Retire Now?

What did the late King Prajadhipok, the last absolute ruler of Siam (now Thailand), do to prepare himself financially for life after his anticipated overthrow in the early 1930s? He took out unemployment insurance with French and British insurance companies. Then, having failed to suppress the newly formed constitutional government, he accepted his ouster, collected on the policies, and lived comfortably in England for the remaining six years of his life.

In the wealth management universe, some patterns are repeated. In the investment world, if the stock market is going up, people buy stocks. If the stock market is going down, they sell stocks. Thus, they buy high and sell low, which is the exact opposite of what they should do.

In the tax world, if a taxpayer in any one year owes the government money, he will adjust his income tax withholding so that he receives a gigantic refund every year for the rest of his life. Effectively, he gives Uncle Sam an interest-free loan year after year.

In the financial planning world, people retire when the stock market goes up, and people stop retiring when the market goes down. This is a repeat of buy-high, sell-low investing. If you retire when the market is up (it peaked in October 2007), there is only one way for the market to go: down. In effect, you retired with your assets high, but without proper planning, you may need to return to work when they are low.

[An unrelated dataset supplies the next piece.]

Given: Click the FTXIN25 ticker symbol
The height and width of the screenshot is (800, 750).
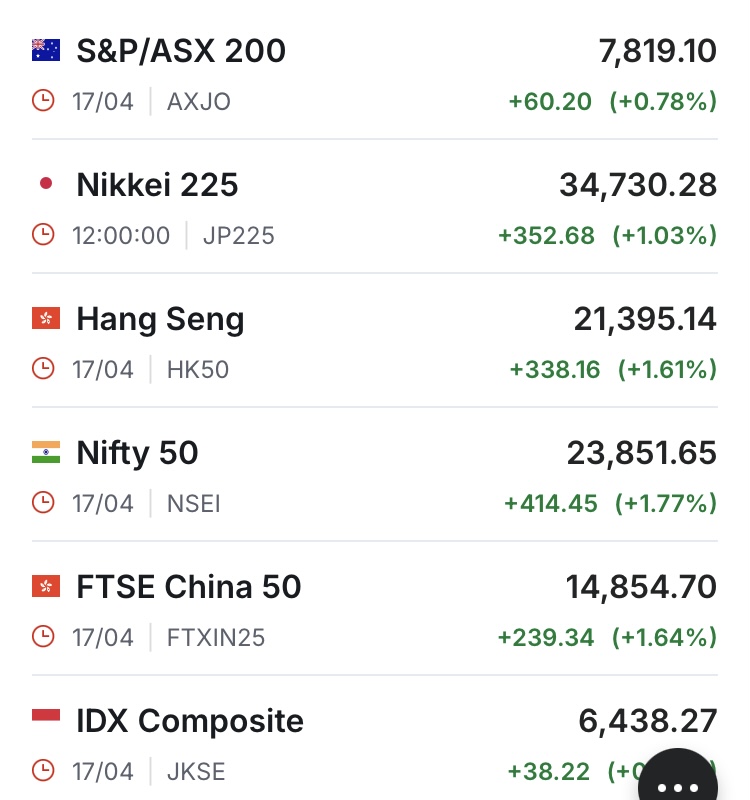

In 2008 and through most of 2009, BWFA’s planning department saw a significant decrease in activity. It seems as if people were putting off retirement planning because the market had declined severely. But a poor stock market or even a recession does not necessarily mean that you should put off retirement.

In fact, our analysis can take into account variability in stock market returns by using Monte Carlo simulations in our retirement plans. These simulations randomize investment returns to measure the impact of market fluctuations on our clients’ retirement spending. We have found in these simulations that if the market performs poorly in the first two or three years of retirement, clients may not achieve their retirement goals. If the market performs well in the first two to three years of retirement, most clients will have little trouble achieving their goals.In effect, if you can retire during a down market, your retirement is much more secure.

Theoretically, it is easy to retire: all you have to do is put away 10% to 15% of your earnings during your working life. But try telling this to a young person who is saving to buy a car and repaying student loans. Try telling this to a couple purchasing a home, raising a family, putting kids in orthodontics, saving for college, and helping their parents. Often, saving for retirement is put on the back burner, and couples play “catch up” in their fifties.

In a world without pensions, individuals have an additional burden. Individuals are not only responsible for saving for their retirement, they are also responsible for making sure their retirement savings are properly invested and allocated.

If all this sounds like I am making a pitch for BWFA’s financial planning services, I am. Now is the best time to complete a financial plan to determine what you need to do to retire, meet your financial goals, and allocate your investments properly. Take a tip from King Prajadhipok, who knew how to plan for a down market.